🤖 AI Summary
This paper addresses the problem of modeling continuous, discrete, and mixed-type conditional density functions given scalar covariates, using only samples from the conditional distribution. We propose a structured additive regression framework that embeds non-negativity and integral constraints within a Bayesian Hilbert space—enabling, for the first time, unified mixed-density estimation under an additive structure. Theoretically, we establish penalized maximum likelihood estimators with asymptotic existence, uniqueness, consistency, and normality. Computationally, estimation is achieved via polynomial or Poisson regression approximations, with penalty terms controlling model complexity. The method supports statistical inference on effect densities and construction of confidence regions. Empirically, applied to SOEP data on spousal income shares (a [0,1]-bounded mixed distribution with point masses at endpoints), the approach accurately captures dynamic shifts across years, residence types, and children’s ages—demonstrating both theoretical rigor and practical utility.
📝 Abstract
We present a structured additive regression approach to model conditional densities given scalar covariates, where only samples of the conditional distributions are observed. This links our approach to distributional regression models for scalar data. The model is formulated in a Bayes Hilbert space -- preserving nonnegativity and integration to one under summation and scalar multiplication -- with respect to an arbitrary finite measure.

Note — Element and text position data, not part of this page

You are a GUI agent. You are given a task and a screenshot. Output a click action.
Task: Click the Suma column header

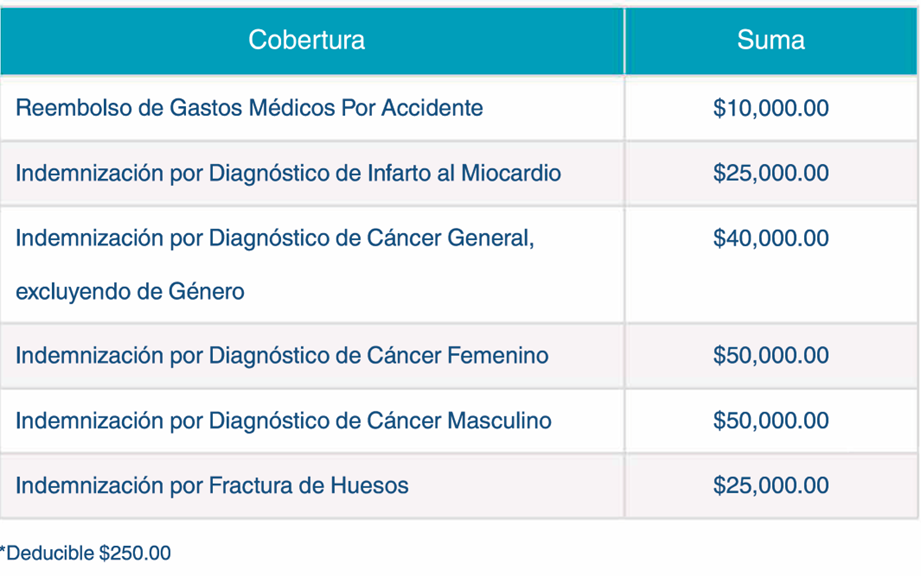tap(770, 40)
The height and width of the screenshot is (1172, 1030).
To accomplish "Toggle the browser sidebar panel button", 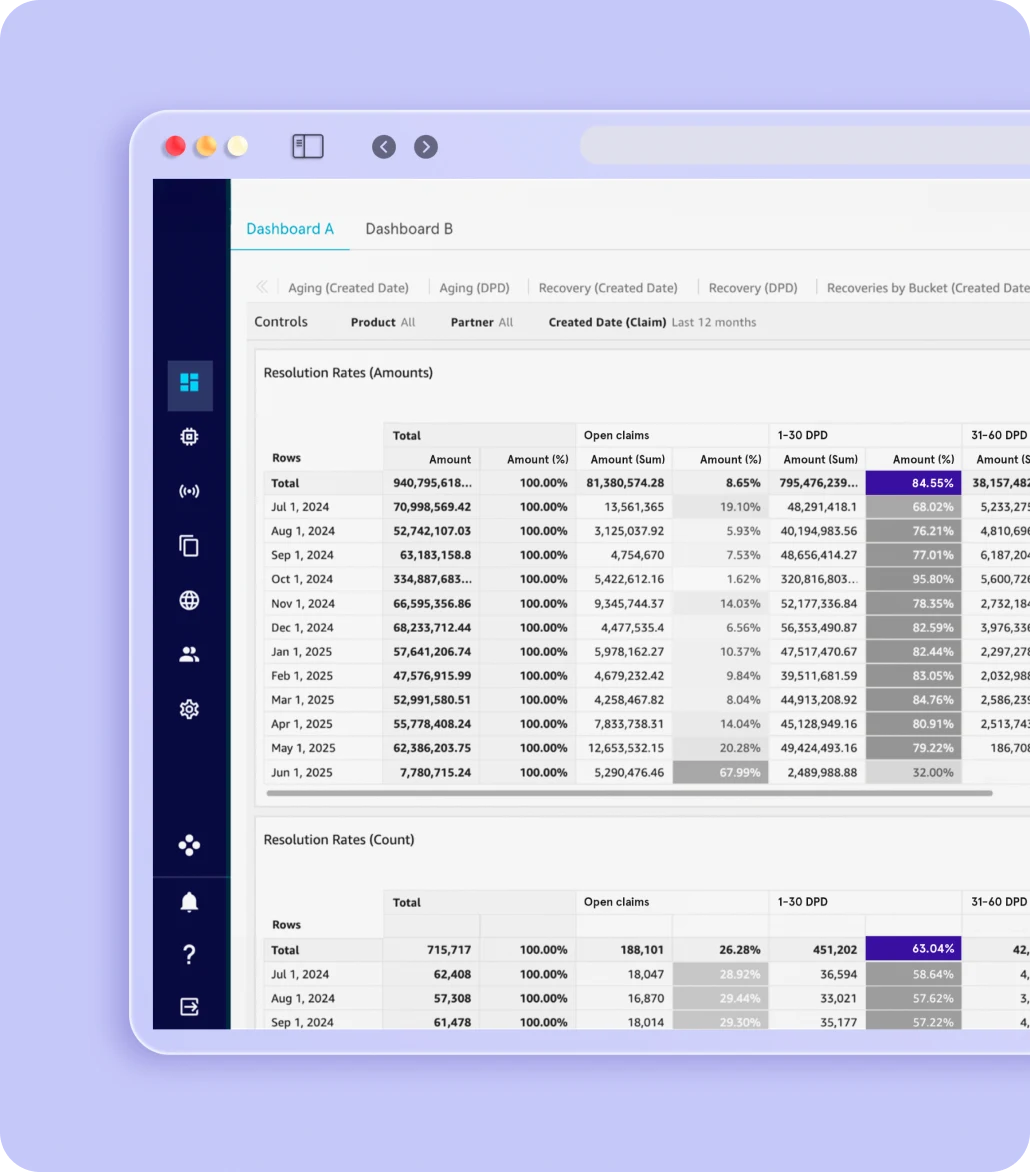I will 307,147.
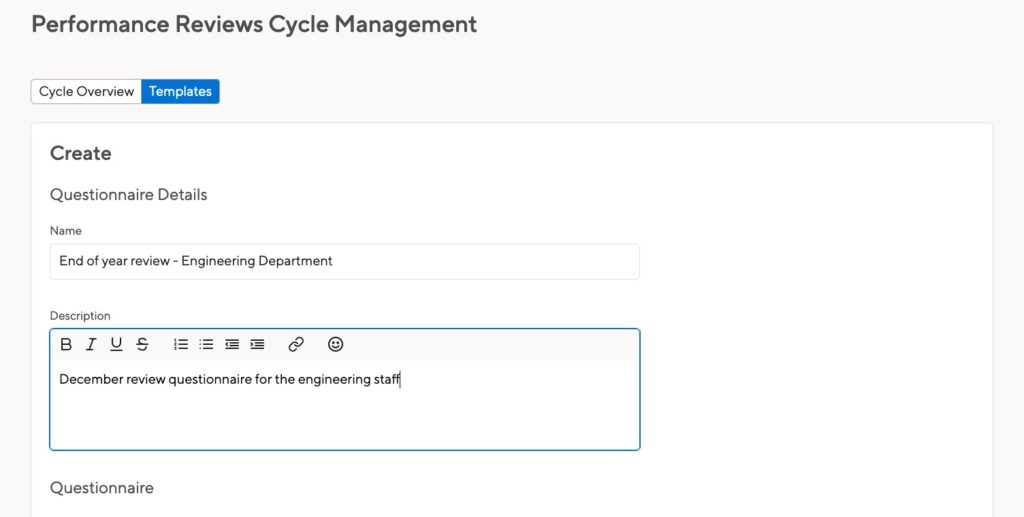Click the Create heading
This screenshot has height=517, width=1024.
tap(81, 153)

This allows to consider, amongst others, continuous, discrete and mixed densities. Our theoretical results include asymptotic existence, uniqueness, consistency, and asymptotic normality of the penalized maximum likelihood estimator, as well as confidence regions and inference for the (effect) densities. For estimation, we propose to maximize the penalized log-likelihood corresponding to an appropriate multinomial, or equivalently, Poisson regression model, which we show to approximate the original penalized maximum likelihood problem. We apply our framework to a motivating gender economic data set from the German Socio-Economic Panel Study (SOEP), analyzing the distribution of the woman's share in a couple's total labor income given covariate effects for year, place of residence and age of the youngest child. As the income share is a continuous variable having discrete point masses at zero and one for single-earner couples, the corresponding densities are of mixed type.